## Problem to solve:
The answer must be a single number: how many lines below contain "computer".

[Records excerpted from a collection]
Segment Open

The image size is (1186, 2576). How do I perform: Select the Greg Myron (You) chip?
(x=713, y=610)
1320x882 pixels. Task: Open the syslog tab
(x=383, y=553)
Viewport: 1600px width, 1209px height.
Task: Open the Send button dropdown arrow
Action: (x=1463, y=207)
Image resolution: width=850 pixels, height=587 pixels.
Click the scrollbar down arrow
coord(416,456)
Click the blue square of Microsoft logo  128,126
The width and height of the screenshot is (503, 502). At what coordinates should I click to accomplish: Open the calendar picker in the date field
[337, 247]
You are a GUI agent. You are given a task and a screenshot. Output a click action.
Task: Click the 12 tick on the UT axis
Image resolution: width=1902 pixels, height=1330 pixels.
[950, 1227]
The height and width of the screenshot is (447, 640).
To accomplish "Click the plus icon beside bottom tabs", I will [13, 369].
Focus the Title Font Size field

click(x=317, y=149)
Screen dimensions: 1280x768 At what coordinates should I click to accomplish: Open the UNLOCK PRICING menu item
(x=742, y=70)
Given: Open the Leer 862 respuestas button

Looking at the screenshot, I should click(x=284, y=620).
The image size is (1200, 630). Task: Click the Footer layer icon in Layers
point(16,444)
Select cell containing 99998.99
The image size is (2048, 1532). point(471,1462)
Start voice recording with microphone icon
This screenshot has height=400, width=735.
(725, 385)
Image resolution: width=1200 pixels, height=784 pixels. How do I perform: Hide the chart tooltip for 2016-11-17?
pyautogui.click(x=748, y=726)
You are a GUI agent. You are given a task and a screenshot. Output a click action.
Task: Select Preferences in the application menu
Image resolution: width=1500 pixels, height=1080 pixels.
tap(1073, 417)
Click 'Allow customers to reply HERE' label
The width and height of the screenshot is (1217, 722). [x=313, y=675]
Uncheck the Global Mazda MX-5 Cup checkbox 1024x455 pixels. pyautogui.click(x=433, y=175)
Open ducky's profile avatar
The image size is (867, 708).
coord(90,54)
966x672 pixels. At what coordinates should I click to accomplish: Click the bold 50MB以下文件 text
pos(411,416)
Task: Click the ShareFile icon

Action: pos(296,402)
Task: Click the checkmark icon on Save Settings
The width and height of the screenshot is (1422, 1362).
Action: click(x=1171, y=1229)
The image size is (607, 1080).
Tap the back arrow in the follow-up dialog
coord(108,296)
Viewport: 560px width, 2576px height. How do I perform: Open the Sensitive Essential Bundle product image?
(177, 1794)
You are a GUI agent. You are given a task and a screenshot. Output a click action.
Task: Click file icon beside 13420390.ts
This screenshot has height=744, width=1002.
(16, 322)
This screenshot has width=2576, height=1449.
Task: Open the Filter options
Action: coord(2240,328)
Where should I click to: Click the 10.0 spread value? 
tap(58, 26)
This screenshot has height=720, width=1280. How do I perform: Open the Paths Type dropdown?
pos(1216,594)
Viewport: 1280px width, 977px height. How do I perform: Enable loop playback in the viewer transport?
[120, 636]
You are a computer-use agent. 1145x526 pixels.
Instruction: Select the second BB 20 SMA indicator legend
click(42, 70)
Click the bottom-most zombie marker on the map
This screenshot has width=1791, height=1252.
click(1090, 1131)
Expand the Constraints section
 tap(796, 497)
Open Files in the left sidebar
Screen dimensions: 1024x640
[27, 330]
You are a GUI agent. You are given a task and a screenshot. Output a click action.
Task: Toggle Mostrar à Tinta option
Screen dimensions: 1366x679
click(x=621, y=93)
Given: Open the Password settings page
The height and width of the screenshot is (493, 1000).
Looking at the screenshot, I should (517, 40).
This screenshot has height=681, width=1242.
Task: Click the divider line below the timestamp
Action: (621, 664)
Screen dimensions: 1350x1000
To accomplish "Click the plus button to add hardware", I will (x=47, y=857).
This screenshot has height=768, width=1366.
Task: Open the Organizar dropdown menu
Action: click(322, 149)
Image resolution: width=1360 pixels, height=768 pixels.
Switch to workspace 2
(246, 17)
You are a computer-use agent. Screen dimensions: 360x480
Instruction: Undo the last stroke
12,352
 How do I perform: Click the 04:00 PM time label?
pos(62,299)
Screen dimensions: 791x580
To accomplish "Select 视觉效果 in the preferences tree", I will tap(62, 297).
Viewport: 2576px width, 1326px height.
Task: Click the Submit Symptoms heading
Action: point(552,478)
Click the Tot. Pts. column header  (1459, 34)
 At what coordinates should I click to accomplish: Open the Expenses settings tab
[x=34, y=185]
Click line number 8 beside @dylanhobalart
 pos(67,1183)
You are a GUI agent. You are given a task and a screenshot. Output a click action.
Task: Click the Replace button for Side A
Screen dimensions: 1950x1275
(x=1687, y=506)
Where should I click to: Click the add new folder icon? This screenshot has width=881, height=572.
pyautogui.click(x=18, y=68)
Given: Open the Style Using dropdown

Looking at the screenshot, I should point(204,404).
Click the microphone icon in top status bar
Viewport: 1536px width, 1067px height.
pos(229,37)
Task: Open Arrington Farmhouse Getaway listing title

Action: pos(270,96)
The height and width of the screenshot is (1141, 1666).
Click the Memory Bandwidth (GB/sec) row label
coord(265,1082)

Segment Closed

## Written solution:
2